Trigger warning: this review includes mention of violence, sexual assault, and homicide.
When I’d previously imagined what the world might look like if it were run by women, it was always a utopia. A prospering egalitarian society with fewer ills and more benefits – where income inequality is considered a disgrace, domestic violence is an issue of the past, and more women hold leadership roles at all levels in our thriving communities.
In the fictional universe of Naomi Alderman’s novel The Power, the new order established by women is anything but. As the realisation that women now have the ability to shoot electricity from their bodies sweeps the globe, the world is engulfed in crisis as the patriarchy with all its toxic masculinity is zapped into ruin, one institution at a time.
It’s not a level-headed, organised, and collectively-made decision. This move towards a world order dominated by women (the now stronger sex) erupts in pockets of unrest, as those who have been the most oppressed, enslaved, and abused rage against the men who have so long tormented them. It’s an utterly table-turning, incomprehensible shift as women all across the world indulge in and crave more and more power – a charged, electrifying power that brings out the worst in many: physical violence, sexual assault, torture, genital mutilation, murder and – spoiler alert – the establishment of a matriarchy that over centuries manages to rewrite religion and history and truth altogether.

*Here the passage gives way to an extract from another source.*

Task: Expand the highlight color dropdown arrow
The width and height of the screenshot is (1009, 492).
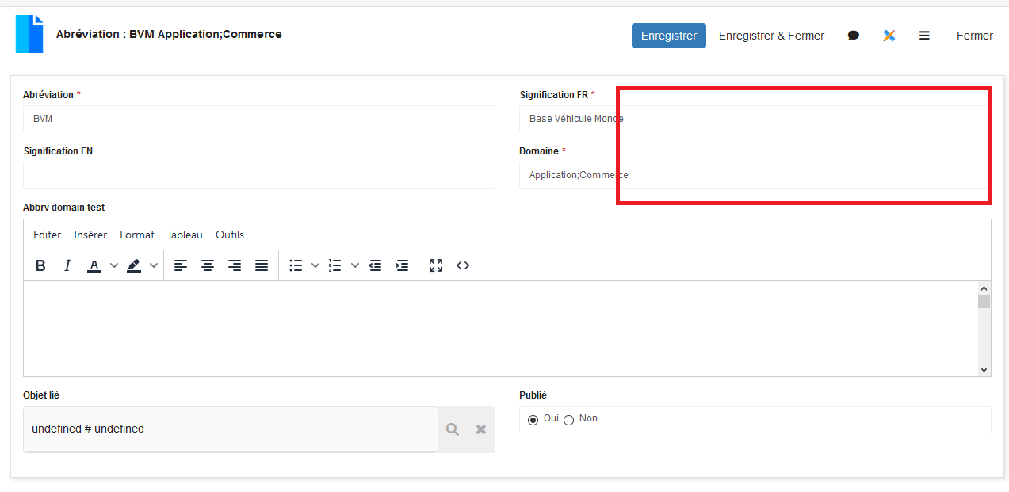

A matriarchy that looks worryingly similar to the patriarchy it has usurped.
There are so many aspects of this Baileys Women’s Prize for Fiction winning book that are striking. The way it highlights the many ways in which women endure ongoing oppression today. The way it illustrates that no human can endure oppression without their spirit giving way to hurt and anger. The many ways the main characters’ empathy erodes as other values and achievements take priority. The way it proves some people will hurt others because they can.
There’s a scene in this politically-charged work of speculative fiction where a woman in an uprising in Delhi states, “The only wave that changes anything is a tsunami.” She says “You have to tear down the houses and destroy the land if you want to be sure no one will forget you.” Her wrath, and that of many other women in this novel, is so ugly and true – and it emanates from their collective core with the intent to injure, alongside a desire to make men understand what it’s really like for women to live in a world run by men. That if they had the power to turn things around, they would have done so yesterday.
This book was the most recently selected book of The Lonely Hearts Book Club, a digital trans-regional book club started by a group of friends in 2019. In these times when social distancing is crucial, we encourage Villainesse readers to take part in similar digital initiatives while staying at home. Online communities can help you remain connected to others and simultaneously support the creative arts sector (for example, by purchasing e-books, audio-books, or ordering books by Aotearoa writers from local independent bookstores online) which is experiencing some pretty devastating economic impacts of COVID-19 right now. Stay safe, Aotearoa. Kia kaha.